+++ DATA SUPPLIED

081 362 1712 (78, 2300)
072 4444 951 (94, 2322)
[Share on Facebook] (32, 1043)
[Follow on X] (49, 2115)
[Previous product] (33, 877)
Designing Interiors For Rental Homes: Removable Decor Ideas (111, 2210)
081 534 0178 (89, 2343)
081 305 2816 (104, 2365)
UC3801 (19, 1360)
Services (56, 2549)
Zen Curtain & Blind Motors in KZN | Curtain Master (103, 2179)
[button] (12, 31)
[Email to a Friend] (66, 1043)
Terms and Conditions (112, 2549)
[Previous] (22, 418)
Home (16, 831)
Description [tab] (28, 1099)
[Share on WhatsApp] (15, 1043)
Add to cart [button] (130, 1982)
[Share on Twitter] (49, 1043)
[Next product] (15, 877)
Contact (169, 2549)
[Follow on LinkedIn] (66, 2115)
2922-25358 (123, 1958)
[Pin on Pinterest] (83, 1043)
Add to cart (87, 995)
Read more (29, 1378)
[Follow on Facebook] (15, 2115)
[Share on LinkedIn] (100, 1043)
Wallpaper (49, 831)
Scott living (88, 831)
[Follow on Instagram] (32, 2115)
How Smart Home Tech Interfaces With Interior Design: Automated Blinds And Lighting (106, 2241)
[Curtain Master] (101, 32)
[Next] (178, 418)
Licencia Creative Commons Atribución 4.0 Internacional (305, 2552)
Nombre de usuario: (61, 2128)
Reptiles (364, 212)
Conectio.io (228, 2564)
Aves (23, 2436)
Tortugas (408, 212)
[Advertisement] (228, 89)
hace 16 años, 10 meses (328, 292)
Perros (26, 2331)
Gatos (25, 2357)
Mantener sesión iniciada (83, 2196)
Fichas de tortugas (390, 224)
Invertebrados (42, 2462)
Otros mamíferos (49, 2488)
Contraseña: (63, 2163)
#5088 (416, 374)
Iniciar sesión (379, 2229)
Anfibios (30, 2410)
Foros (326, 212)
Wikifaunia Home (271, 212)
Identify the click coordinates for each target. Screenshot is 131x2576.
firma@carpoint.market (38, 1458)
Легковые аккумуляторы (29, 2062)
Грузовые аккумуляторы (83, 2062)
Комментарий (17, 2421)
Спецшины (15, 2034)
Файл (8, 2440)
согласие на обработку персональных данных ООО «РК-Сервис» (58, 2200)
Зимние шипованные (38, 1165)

++++++

▸ **WORK REQUIRED**
Lines from the one holding "Foros (326, 212)" to the last line of the records: return these exactly, and only these.

▸ **EXPECTED ANSWER**
Foros (326, 212)
Wikifaunia Home (271, 212)
Identify the click coordinates for each target. Screenshot is 131x2576.
firma@carpoint.market (38, 1458)
Легковые аккумуляторы (29, 2062)
Грузовые аккумуляторы (83, 2062)
Комментарий (17, 2421)
Спецшины (15, 2034)
Файл (8, 2440)
согласие на обработку персональных данных ООО «РК-Сервис» (58, 2200)
Зимние шипованные (38, 1165)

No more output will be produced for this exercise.